It’s hard, too, to avoid comparing Amok with Radiohead, given Yorke’s distinctive voice and talent for an unusual tune, both of which remain central to his new project.

Here, however, he immerses himself fully in the glitchy electronica that’s inspired him since working on Kid A. Though there are traits familiar from recent ‘head albums – The King of Limbs’ Feral, for instance – Amok has its own restless, simultaneously sophisticated and gauche personality.

In fact, it displays the same twitchy rhythms and occasionally genial sincerity that Yorke displays with his onstage dancing.

Built from three days of studio jamming around existing laptop sketches, its intent is to lend electronica a sense of songcraft, to create a world where digital and analogue blur, and frequently it succeeds.
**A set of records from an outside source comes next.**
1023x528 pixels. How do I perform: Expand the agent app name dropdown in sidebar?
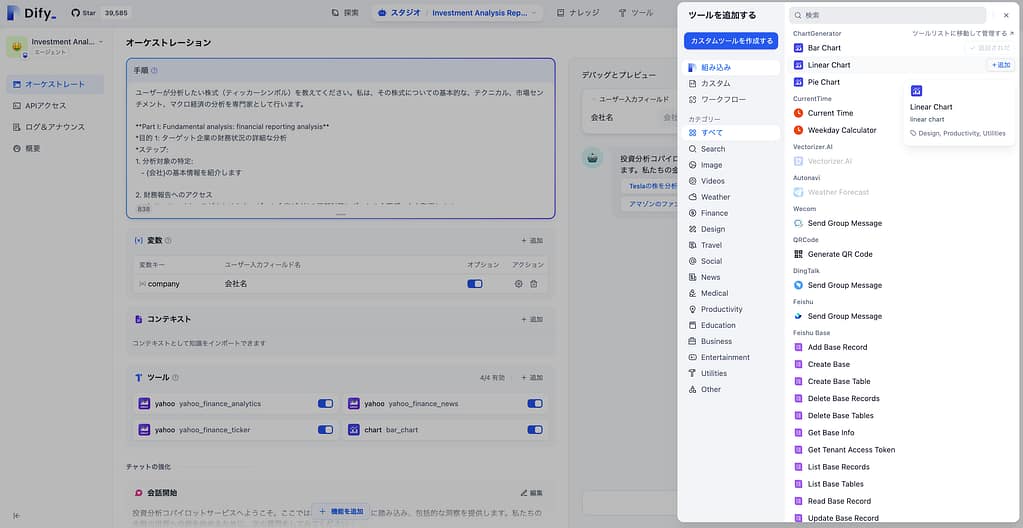pos(101,42)
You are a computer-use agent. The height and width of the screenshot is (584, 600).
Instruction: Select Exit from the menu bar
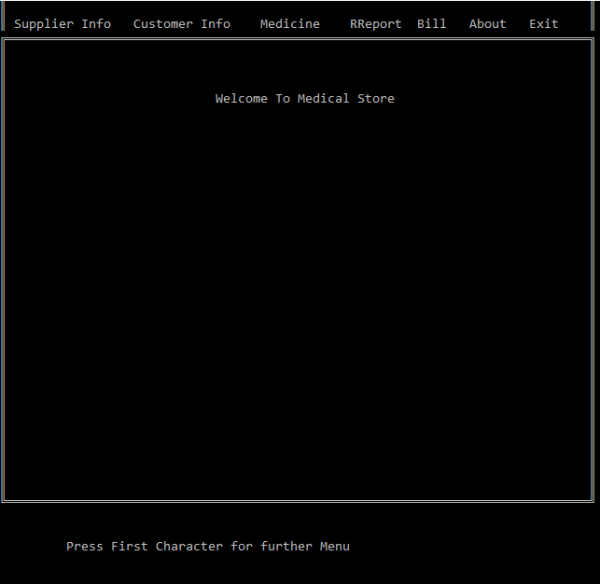(x=544, y=24)
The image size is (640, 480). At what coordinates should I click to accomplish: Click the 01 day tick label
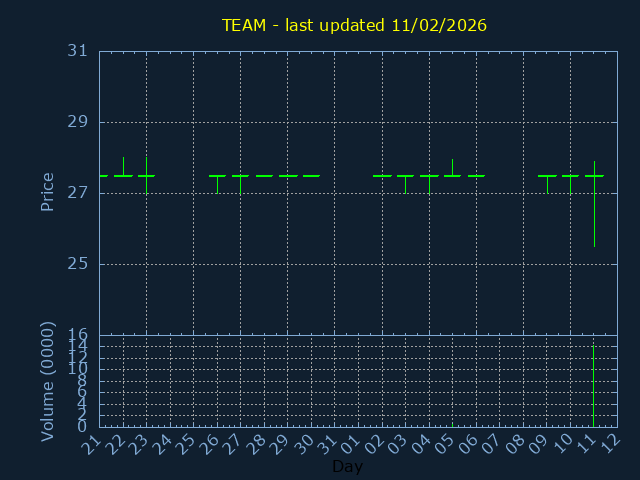tap(351, 443)
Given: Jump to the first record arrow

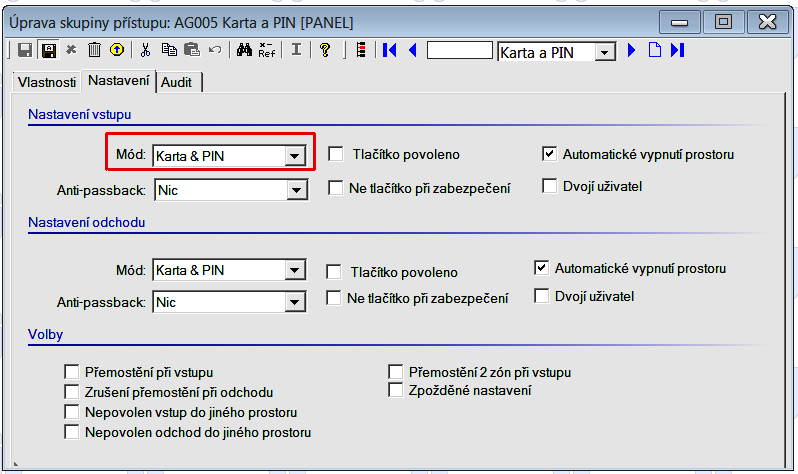Looking at the screenshot, I should point(390,50).
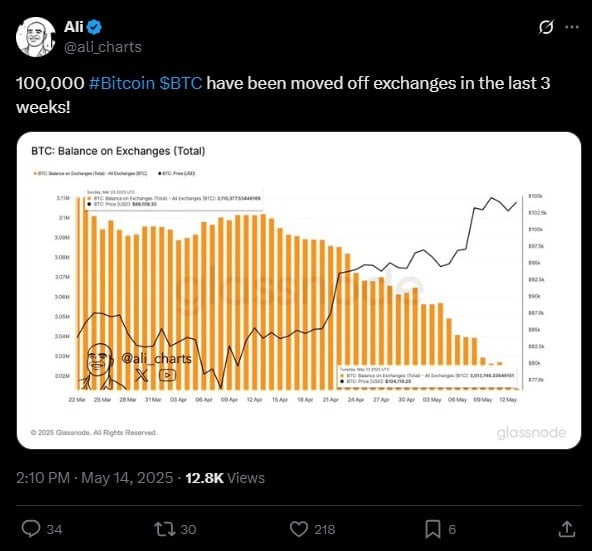592x551 pixels.
Task: Click the 34 replies count
Action: click(x=54, y=529)
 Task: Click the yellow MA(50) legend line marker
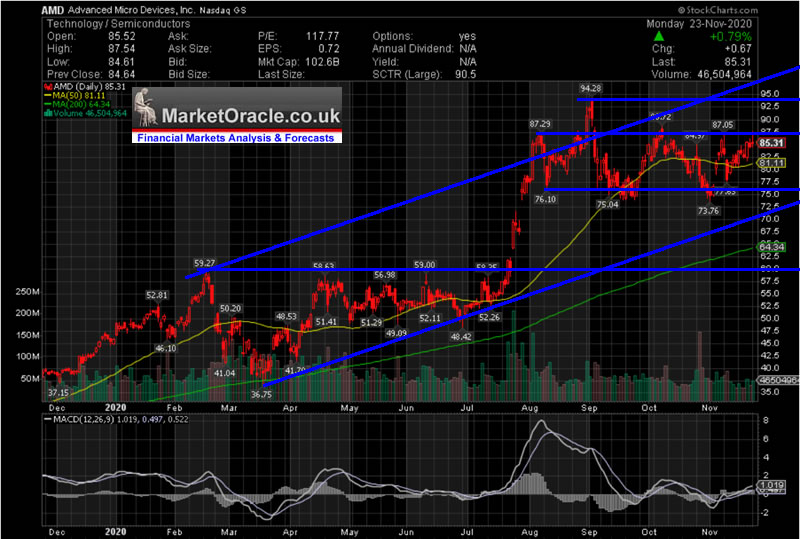point(47,97)
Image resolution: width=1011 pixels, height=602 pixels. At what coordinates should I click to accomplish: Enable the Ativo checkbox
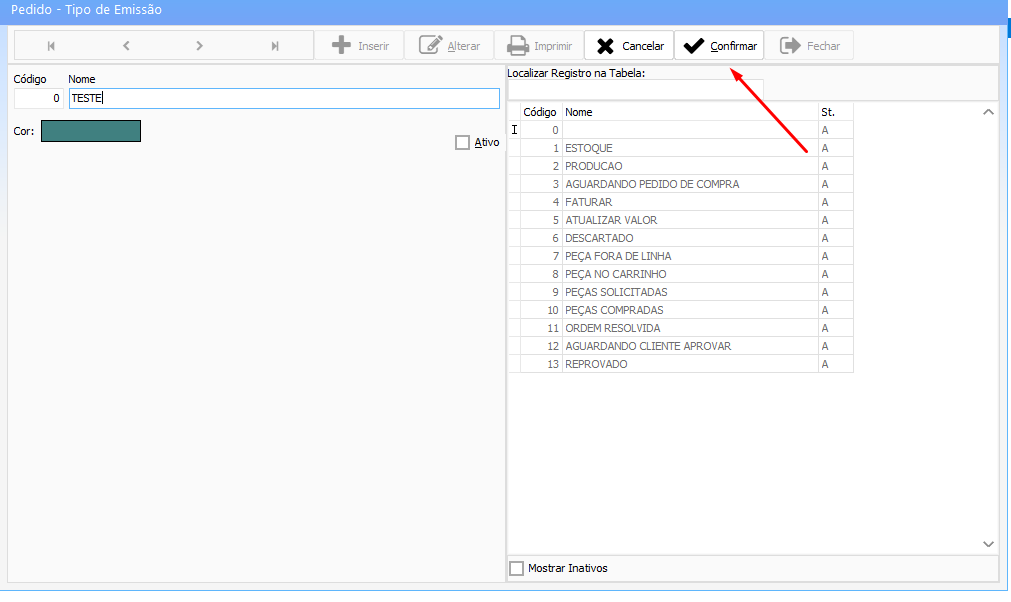click(462, 143)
Yorke’s ghostly falsetto traces an easily followed line through the agitated percussion and nebulous textures of Before Your Very Eyes and Unless, while Stuck Together Pieces’ defining features are a rolling bassline and rippling guitar that drift amidst the muted clatter of programmed beats.

Judge, Jury and Executioner, meanwhile, buries acoustic guitars in a cloudy chorus of incorporeal vocals, its slightness deceptive thanks to a weirdly infectious melody, and there’s a sense of claustrophobia inherent in Ingenue’s befuddled atmosphere and oddly tropical backdrop.

But the more one delves into Amok’s spasmodic content the more one perceives the characteristics that make Radiohead so special: the unexpected breakdown, the unforeseen musical diversion.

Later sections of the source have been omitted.